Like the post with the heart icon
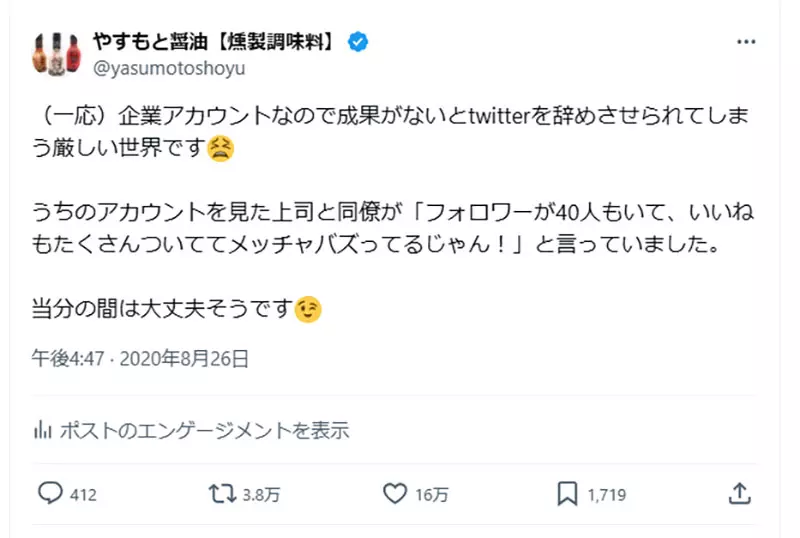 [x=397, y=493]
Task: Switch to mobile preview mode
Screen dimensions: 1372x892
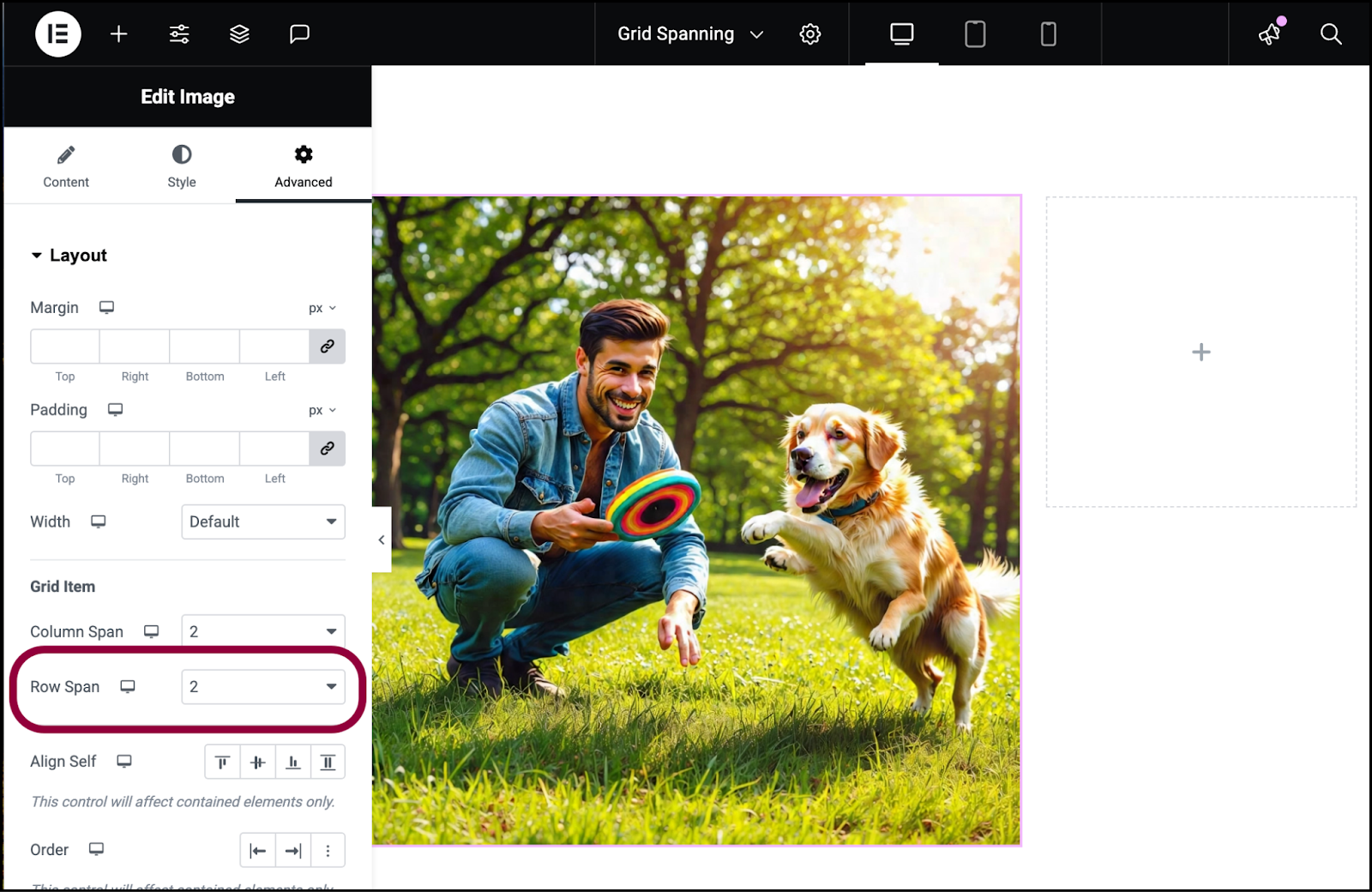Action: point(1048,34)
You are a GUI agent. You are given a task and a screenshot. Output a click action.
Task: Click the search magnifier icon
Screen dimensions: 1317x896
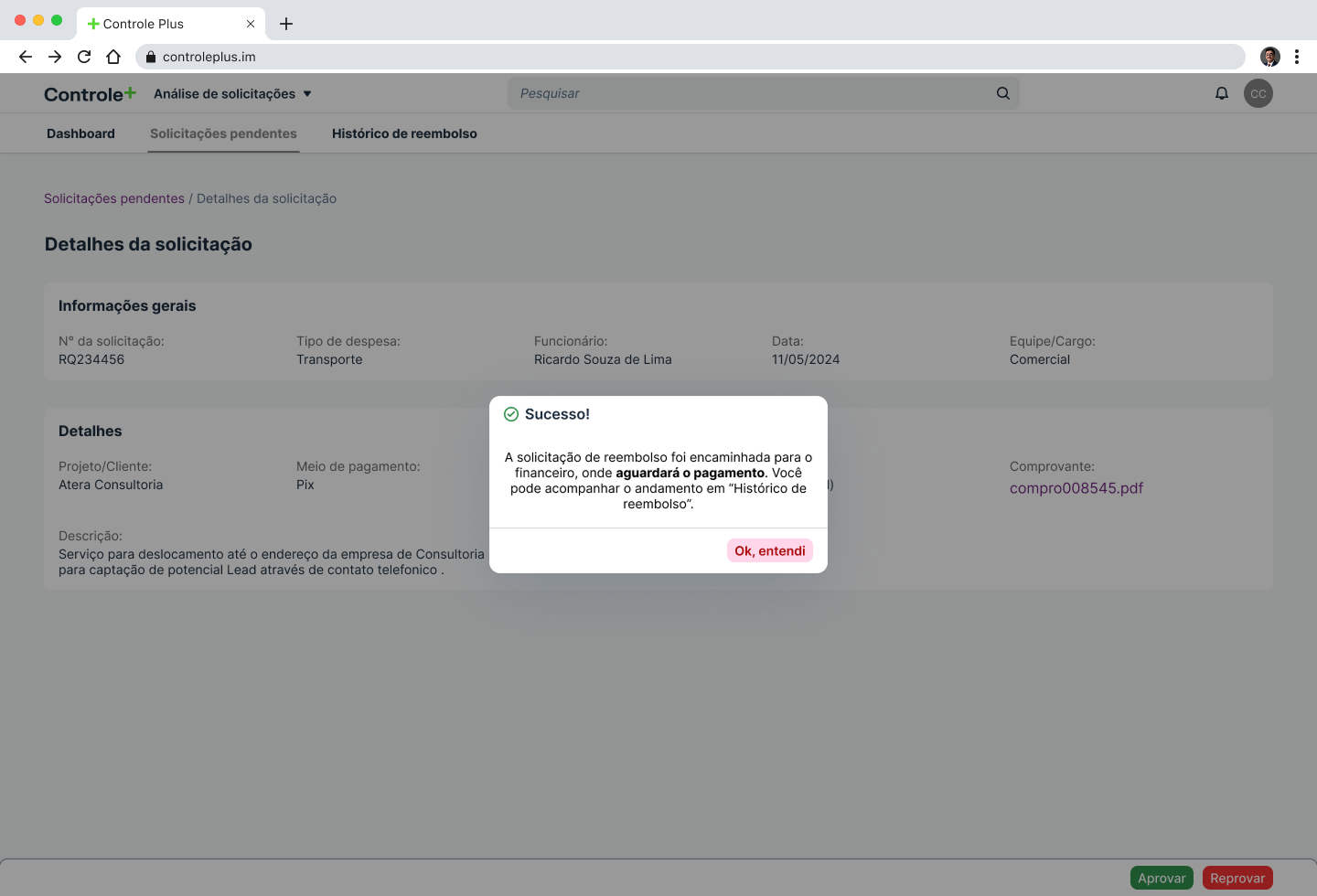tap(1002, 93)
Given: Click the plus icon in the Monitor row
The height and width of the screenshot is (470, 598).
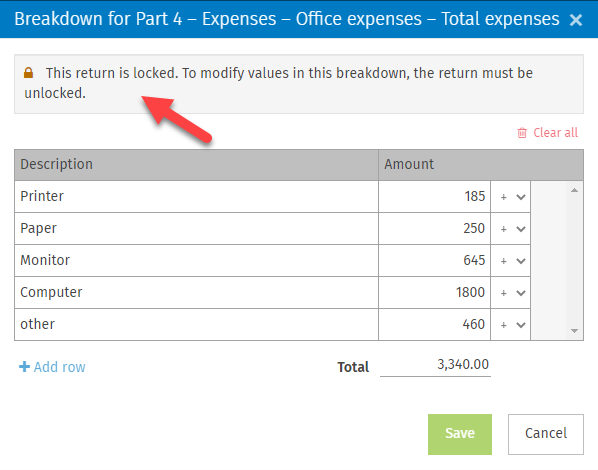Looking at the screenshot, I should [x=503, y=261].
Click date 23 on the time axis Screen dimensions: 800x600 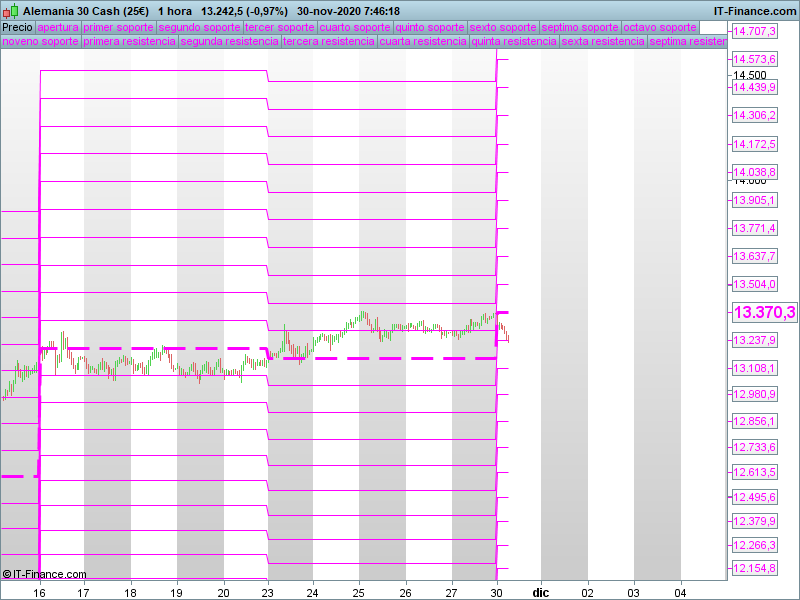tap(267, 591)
--------
* [Exercise objective]:
Needed here is a verbatim copy of the data from the first line through the line with "Task: Click the search magnifier icon", without pictures.

* [Solution to this task]:
Like the post with the heart icon
 [x=397, y=493]
Task: Switch to mobile preview mode
Screen dimensions: 1372x892
Action: point(1048,34)
You are a GUI agent. You are given a task and a screenshot. Output a click action.
Task: Click the search magnifier icon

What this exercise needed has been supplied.